What will anisotropies in the clustering pattern in redshifted 21-cm maps tell us?

The clustering pattern in high-redshift H-I maps is expected to be anisotropic for two distinct reasons: the Alcock-Paczynski effect and the peculiar velocities, both of which are sensitive to the cosmological parameters. The signal is also expected to be sensitive to the details of the H-I distribution at the epoch when the radiation originated. We use simple models for the H-I distribution at the epoch of reionization and the post-reionization era to investigate exactly what we hope to learn from future observations of the anisotropy pattern in H-I maps. We find that such observations will probably tell us more about the H-I distribution than about the background cosmological model. Assuming that reionization can be described by spherical, ionized bubbles all of the same size with their centres possibly being biased with respect to the dark matter, we find that the anisotropy pattern at small angles is expected to have a bump at the characteristic angular size of the individual bubbles whereas the large-scale anisotropy pattern will reflect the size and the bias of the bubbles.

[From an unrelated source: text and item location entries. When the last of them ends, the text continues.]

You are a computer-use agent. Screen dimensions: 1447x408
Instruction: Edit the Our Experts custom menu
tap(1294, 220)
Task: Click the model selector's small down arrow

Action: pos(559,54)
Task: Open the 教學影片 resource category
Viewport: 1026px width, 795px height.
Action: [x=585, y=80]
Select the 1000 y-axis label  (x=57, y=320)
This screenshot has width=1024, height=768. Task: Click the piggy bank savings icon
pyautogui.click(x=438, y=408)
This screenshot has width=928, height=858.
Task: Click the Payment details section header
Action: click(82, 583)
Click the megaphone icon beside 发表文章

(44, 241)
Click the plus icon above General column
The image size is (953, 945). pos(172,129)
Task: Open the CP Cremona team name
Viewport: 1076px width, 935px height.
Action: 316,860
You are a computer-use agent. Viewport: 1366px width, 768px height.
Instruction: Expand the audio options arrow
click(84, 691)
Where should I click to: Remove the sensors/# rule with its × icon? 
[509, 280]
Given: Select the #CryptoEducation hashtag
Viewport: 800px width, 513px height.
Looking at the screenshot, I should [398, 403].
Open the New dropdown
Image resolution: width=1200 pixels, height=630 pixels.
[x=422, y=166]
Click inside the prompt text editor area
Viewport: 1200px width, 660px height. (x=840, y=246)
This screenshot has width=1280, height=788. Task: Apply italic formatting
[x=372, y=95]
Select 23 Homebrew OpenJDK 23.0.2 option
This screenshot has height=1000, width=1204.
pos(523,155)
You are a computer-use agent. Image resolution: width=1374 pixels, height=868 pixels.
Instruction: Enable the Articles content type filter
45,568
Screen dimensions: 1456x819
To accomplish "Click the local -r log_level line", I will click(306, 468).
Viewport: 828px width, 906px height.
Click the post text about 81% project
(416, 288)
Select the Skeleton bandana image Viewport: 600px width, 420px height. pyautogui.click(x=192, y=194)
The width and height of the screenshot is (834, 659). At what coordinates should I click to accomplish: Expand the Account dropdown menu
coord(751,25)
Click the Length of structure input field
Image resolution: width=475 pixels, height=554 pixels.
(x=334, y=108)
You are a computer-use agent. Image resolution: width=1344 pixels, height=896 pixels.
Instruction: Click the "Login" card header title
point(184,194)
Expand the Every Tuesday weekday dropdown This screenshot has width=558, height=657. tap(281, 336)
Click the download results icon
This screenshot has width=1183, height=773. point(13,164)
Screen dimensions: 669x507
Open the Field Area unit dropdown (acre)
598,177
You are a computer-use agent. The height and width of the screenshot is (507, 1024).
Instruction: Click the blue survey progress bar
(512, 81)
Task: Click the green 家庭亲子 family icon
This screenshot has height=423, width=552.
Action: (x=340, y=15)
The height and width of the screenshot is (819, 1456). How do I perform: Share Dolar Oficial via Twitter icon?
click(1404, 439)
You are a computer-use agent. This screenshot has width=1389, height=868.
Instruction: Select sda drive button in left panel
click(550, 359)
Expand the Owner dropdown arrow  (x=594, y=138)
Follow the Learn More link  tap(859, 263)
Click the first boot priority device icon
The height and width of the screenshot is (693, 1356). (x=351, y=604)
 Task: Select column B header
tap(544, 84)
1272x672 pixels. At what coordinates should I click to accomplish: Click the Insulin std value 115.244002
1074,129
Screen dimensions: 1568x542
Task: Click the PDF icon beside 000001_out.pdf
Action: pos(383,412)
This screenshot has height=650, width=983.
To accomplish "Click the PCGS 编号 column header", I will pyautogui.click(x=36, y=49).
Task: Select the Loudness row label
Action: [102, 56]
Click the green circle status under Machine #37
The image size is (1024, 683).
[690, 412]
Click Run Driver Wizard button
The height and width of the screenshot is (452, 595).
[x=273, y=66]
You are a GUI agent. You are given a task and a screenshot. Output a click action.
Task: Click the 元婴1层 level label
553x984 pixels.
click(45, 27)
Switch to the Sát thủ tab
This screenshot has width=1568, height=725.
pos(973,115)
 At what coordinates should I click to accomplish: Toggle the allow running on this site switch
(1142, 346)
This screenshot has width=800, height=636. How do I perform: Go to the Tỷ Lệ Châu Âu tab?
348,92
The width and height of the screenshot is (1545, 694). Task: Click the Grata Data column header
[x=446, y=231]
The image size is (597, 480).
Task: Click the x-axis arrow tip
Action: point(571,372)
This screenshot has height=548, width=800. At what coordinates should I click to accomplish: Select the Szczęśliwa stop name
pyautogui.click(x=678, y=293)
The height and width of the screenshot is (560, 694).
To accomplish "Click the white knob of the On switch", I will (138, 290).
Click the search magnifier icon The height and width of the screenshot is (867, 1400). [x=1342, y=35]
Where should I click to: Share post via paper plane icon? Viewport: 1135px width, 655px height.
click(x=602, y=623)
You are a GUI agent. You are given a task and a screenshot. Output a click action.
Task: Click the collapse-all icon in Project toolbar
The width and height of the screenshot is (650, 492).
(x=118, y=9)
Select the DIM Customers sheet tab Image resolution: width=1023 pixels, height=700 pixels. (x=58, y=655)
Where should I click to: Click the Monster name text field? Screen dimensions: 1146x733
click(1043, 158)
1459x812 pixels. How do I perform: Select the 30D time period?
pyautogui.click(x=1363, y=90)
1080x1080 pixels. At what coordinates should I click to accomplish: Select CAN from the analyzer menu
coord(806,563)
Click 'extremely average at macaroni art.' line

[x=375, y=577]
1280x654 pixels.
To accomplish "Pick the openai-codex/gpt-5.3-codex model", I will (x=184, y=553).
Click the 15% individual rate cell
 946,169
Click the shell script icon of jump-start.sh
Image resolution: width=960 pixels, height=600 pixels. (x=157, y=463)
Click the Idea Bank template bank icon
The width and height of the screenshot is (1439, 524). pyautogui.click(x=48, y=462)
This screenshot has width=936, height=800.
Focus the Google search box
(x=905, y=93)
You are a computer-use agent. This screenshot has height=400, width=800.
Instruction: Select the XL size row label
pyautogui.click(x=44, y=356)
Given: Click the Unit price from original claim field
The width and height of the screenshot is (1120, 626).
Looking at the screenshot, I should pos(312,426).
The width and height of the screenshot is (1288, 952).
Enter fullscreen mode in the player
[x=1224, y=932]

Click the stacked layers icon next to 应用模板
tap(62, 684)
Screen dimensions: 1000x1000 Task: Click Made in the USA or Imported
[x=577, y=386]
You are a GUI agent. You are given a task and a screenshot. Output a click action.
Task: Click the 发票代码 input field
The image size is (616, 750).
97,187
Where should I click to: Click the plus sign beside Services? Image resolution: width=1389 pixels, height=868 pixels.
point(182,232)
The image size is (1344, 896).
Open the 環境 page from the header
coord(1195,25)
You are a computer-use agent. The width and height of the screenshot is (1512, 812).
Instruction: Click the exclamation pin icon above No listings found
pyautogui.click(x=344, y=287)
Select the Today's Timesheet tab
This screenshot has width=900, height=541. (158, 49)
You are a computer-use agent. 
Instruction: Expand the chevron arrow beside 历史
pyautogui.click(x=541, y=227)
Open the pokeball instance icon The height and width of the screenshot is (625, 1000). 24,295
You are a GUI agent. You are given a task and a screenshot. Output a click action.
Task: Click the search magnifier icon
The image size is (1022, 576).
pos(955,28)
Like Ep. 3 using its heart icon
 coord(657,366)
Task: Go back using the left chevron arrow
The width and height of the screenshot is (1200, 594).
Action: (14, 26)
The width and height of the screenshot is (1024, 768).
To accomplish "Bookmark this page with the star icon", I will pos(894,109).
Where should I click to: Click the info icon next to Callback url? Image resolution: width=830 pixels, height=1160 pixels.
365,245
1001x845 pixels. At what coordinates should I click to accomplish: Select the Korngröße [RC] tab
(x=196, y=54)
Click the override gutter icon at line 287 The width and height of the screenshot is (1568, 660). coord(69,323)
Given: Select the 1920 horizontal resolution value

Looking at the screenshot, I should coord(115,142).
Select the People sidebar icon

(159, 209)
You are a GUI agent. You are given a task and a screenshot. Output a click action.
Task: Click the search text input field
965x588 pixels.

The anisotropy also depends on the background cosmological parameters, but the dependence is much weaker. Under the assumption that the H-I in the post-reionization era traces the dark matter with a possible bias, we find that changing the bias and changing the background cosmology have similar effects on the anisotropy pattern. Combining observations of the anisotropy with independent estimates of the bias, possibly from the bi-spectrum, may allow these observations to constrain cosmological parameters.